Greg Zanis left his home in Aurora, Ill., and drove to El Paso, Texas, where he delivered 22 handmade crosses—painted white with red hearts and the names of the shooting victims—to a memorial near the Walmart where they were gunned down while shopping on a Saturday morning. Then he headed to Dayton, Ohio, to deliver another nine crosses to mark the mass shooting there.
Two massacres in 13 hours on the heels of a rampage in Gilroy, Calif., the previous weekend are keeping Zanis busy. He has built a cross for every mass-shooting fatality in the U.S. for two decades. And at Christmastime in 2016, he installed on a donated vacant lot a cross for every person who died of gun violence in Chicago that year—more than 700.
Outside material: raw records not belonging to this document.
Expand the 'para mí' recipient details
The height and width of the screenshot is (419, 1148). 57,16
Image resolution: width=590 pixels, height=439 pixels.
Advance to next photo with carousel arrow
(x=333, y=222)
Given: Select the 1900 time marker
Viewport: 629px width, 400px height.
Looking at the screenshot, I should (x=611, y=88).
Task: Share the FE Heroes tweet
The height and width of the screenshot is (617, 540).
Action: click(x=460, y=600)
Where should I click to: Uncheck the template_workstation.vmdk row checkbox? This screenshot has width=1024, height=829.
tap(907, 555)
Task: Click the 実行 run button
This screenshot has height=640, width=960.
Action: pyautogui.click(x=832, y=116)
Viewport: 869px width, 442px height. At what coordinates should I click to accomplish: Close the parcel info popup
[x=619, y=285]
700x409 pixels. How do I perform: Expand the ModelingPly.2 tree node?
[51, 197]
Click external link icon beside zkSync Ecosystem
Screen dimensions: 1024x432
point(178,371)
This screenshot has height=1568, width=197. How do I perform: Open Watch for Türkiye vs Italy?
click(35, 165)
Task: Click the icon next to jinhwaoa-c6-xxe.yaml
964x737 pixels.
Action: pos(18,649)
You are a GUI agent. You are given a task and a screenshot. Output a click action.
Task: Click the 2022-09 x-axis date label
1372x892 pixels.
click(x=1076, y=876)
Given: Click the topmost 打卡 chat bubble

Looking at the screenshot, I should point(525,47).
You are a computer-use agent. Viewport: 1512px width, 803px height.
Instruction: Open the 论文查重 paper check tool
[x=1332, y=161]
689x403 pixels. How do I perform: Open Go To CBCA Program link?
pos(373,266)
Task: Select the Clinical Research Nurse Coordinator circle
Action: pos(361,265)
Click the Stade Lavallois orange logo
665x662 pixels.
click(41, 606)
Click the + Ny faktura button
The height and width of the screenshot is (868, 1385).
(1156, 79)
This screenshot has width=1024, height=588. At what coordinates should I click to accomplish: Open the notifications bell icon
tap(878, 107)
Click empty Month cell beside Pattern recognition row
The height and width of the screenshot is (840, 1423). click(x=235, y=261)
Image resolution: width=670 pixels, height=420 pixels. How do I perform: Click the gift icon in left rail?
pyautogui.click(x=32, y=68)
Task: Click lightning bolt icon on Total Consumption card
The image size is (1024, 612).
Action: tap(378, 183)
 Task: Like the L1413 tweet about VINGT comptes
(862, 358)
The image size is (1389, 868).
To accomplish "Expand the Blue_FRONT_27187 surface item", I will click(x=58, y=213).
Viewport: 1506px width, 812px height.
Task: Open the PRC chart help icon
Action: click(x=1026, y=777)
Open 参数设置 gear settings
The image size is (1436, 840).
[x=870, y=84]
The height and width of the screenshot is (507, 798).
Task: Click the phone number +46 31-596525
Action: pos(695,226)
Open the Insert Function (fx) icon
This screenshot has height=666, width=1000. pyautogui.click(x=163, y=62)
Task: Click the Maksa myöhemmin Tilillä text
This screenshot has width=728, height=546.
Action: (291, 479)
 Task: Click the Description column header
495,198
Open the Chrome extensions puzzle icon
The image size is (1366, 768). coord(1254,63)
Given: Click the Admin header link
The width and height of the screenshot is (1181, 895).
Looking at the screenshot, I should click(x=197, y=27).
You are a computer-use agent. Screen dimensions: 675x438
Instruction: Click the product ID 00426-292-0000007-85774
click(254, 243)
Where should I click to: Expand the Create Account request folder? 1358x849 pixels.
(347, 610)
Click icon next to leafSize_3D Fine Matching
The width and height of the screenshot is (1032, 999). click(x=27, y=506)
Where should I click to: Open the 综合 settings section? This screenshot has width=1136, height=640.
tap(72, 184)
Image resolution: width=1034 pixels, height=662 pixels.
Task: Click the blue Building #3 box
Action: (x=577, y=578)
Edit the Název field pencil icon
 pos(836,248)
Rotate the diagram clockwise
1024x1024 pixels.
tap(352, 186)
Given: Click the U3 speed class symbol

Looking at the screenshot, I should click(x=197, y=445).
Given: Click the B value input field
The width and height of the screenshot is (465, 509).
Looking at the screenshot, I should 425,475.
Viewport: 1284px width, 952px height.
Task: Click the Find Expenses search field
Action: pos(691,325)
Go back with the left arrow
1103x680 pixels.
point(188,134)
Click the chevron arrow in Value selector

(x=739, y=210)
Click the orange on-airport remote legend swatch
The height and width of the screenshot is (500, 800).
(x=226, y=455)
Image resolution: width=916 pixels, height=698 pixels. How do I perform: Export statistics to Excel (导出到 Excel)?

It started in 1996 when a grieving mother asked this self-employed carpenter, the son of a pastor, to build a cross to memorialize her son. He had been killed by gunfire in Aurora. Since then, Zanis has delivered crosses to the sites whose names have become litany in the U.S.: Columbine, New Town, Orlando, Parkland, Sutherland Springs, and so many more.
Zanis knows what to do after these senseless episodes. He holds up the cross. But with such violence increasingly frequent, the church has to do more than invoke the cross after a tragedy. To those who Jesus called to be peacemakers, the urgent challenge is to know what to do beforehand.